Fase decisamente monotona quella che ha accompagnato EurUsd nelle ultime settimane. Dal punto di vista tecnico ne parleremo dopo ma è evidente come i livelli segnalati nell’analisi di due settimane fa hanno ben contenuto gli assalti dell’Euro.

Il mercato dopo la riunione della Fed di dicembre e dopo le dichiarazioni da colomba di Powell, ha innescato la retromarcia sul biglietto verde senza però stravolgere lo scenario di fondo. Gli analisti non si aspettano sostanziali rialzi nei tassi di interesse americani nel corso del 2019 e questo fattore potrebbe essere un elemento a supporto del Dollaro qualora nei prossimi mesi l’inflazione dovesse rialzare a sorpresa la testa negli Stati Uniti.

Il dato acquisito di fine anno del tasso di inflazione americano è risultato pari a 1,9%, in calo dal 2,9% di picco estivo, ma sostanzialmente in linea con gli obiettivi della banca centrale americana che ora si trova in territorio neutrale.

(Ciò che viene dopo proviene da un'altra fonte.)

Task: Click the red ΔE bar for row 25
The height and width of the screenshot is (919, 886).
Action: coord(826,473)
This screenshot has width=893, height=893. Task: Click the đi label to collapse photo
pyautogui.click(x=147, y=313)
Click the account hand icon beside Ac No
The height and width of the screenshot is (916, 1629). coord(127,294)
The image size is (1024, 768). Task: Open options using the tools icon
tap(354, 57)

Fortunatamente le trattative in corso tra Stati Uniti e Cina sui dazi commerciali sembrano avere qualche punto di accordo e questo rincuora mercati provati da ribassi piuttosto forti nell’ultima parte del 2018. Se Stati Uniti e Cina troveranno un compromesso entro la primavera il sollievo che attraverserà i mercati potrebbe sbloccare una situazione di alta incertezza.
In Europa i pessimi dati di produzione industriale fatti registrare a novembre con il calo del 3.3% rispetto all’anno precedente ha messo nuovamente in moto i timori di un ritorno della recessione. La Germania, duramente colpita dal calo degli ordini cinesi, appare il paese più sensibile assieme alla solita Italia.

Un quarto trimestre negativo come il terzo proietterebbe il motore d’Europa verso uno scenario non facile. Cambio già debole e tassi già sottozero costringerebbero Berlino a spingere sulla spesa pubblica alleggerendo la tensione su Draghi e la BCE circa la rimozione degli stimoli monetari. Non a caso i BTP italiani sono quelli che stanno trovando nelle ultime settimane maggior giovamento da questa situazione di incertezza economica.

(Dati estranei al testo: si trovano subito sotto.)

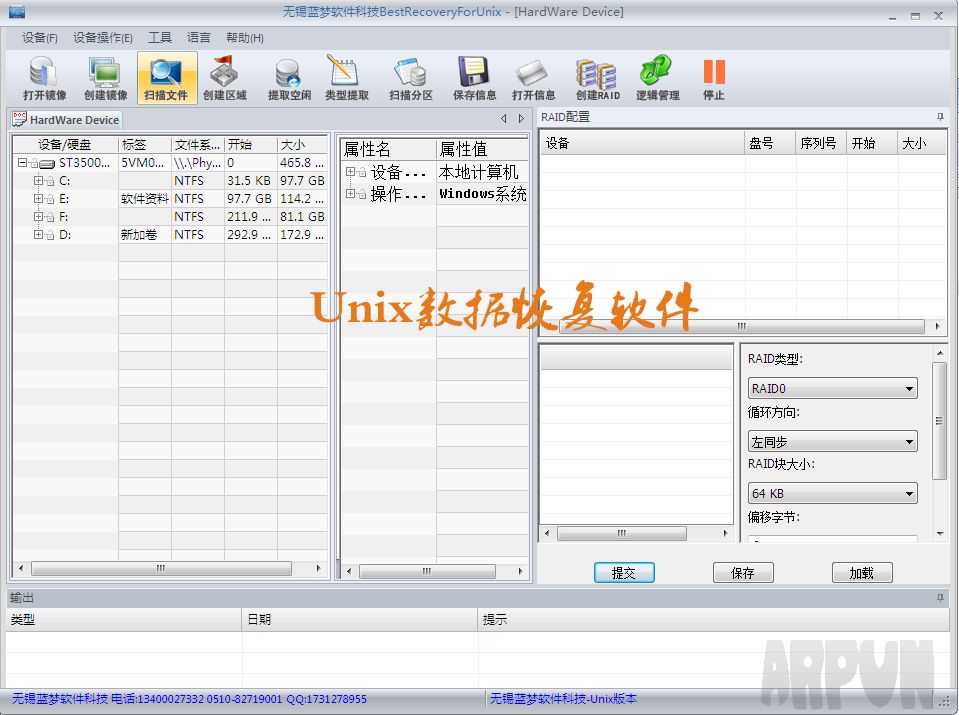Open the RAID块大小 dropdown showing 64 KB

[832, 493]
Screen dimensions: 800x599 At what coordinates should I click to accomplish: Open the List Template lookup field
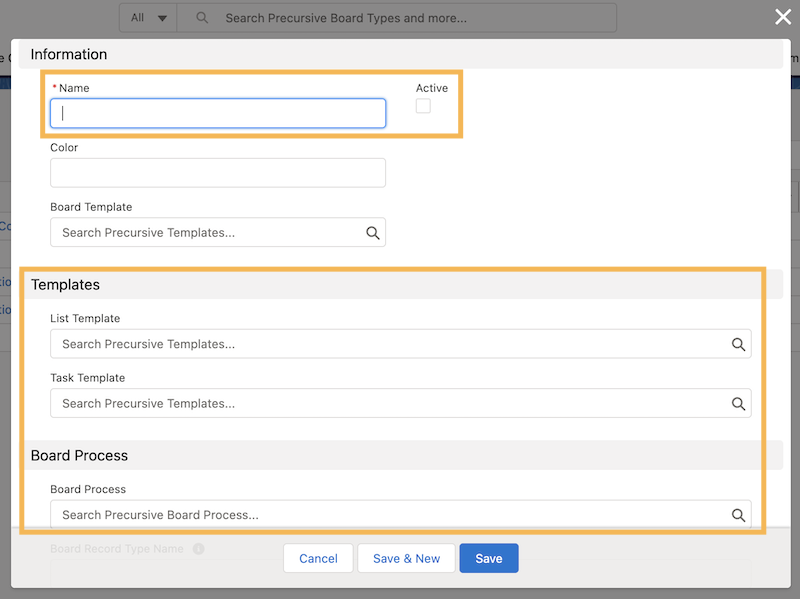pyautogui.click(x=390, y=344)
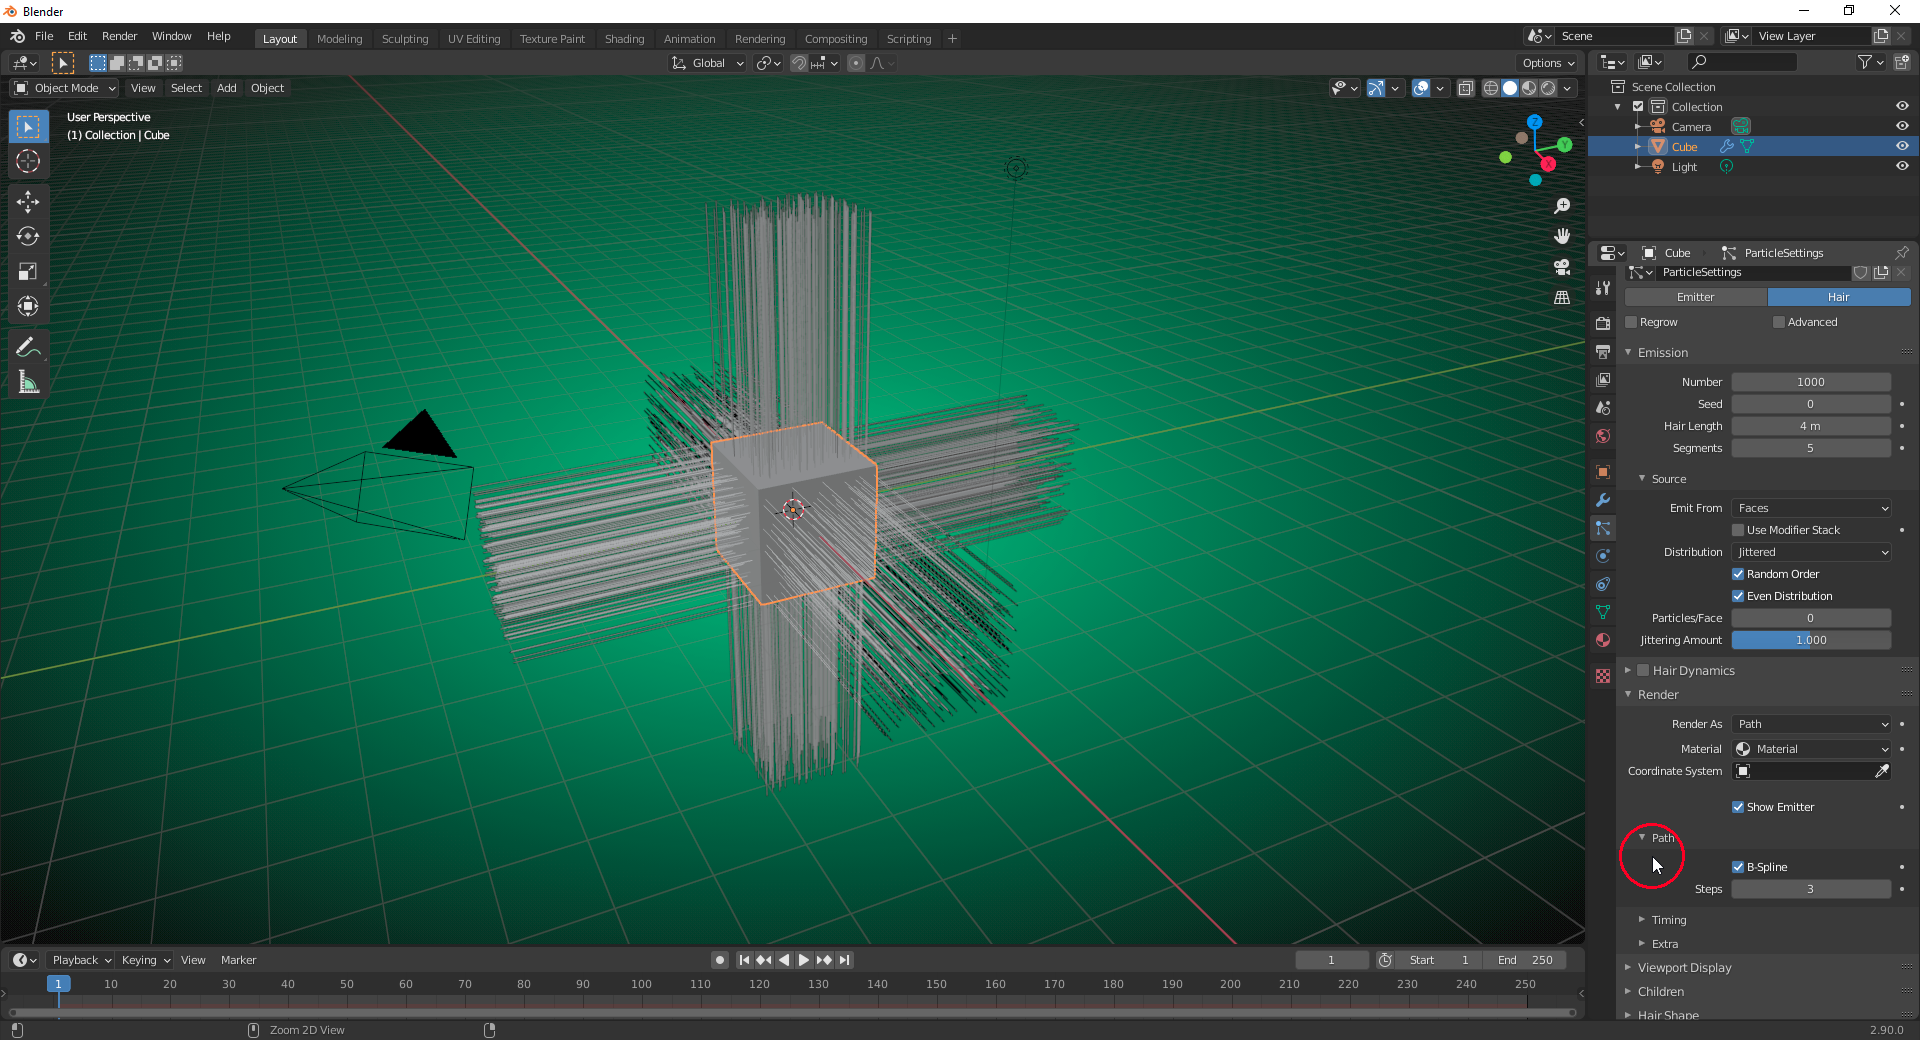Hide the Light object in outliner

click(1902, 167)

Ancora la media mobile a 200 giorni

Passando all’analisi tecnica purtroppo i falsi segnali e l’incertezza su EurUsd sono ai massimi livelli. Esemplare la reazione del cambio sulla media mobile a 200 giorni. La sparata del cambio fino a 1.157 si è infranta con precisione certosina sulla resistenza dinamica che, come già visto a settembre, ha ributtato indietro l’Euro. Un nuovo affondo sotto 1.13 potrebbe essere fatale con il Dollaro che potrebbe andare a muoversi verso 1.10.

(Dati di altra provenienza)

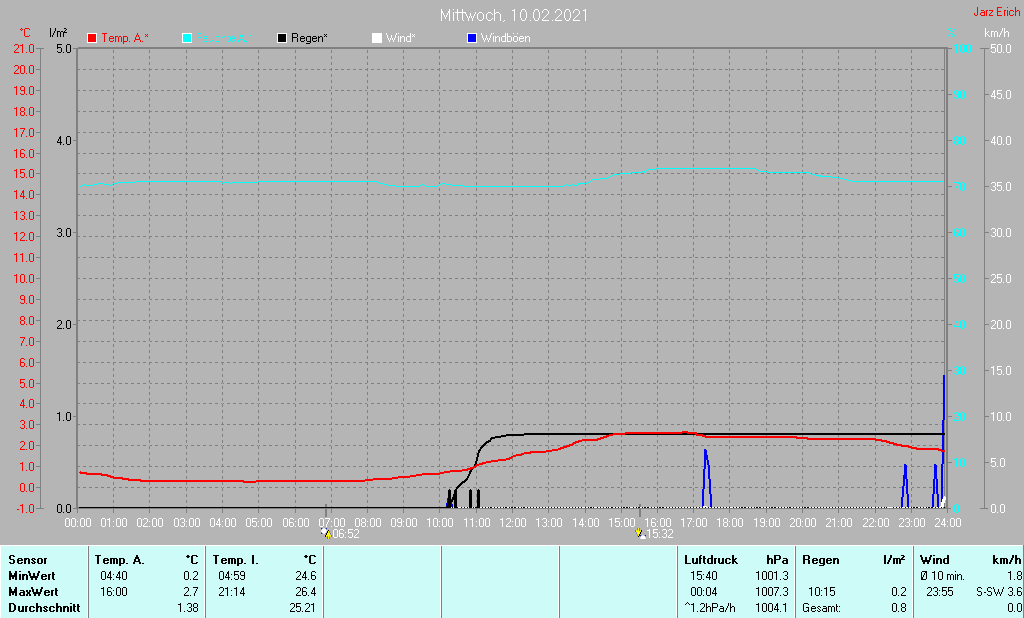
Task: Click the Sensor header in stats table
Action: click(x=27, y=560)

EurUsd (grafico daily) – la diga della media mobile a 200 giorni regge

Allo stato attuale permane comunque una situazione di bear market su EurUsd come tuttora confermato dal death cross ribassista formalizzato a giugno. Questi sono segnali tecnici che tendono a manifestarsi con ritardo, ma considerando che l’inclinazione della media mobile a 50 giorni solo ora ha cominciato a risalire verso l’alto, uno scenario di long EurUsd appare ancora prematuro in ottica strategica.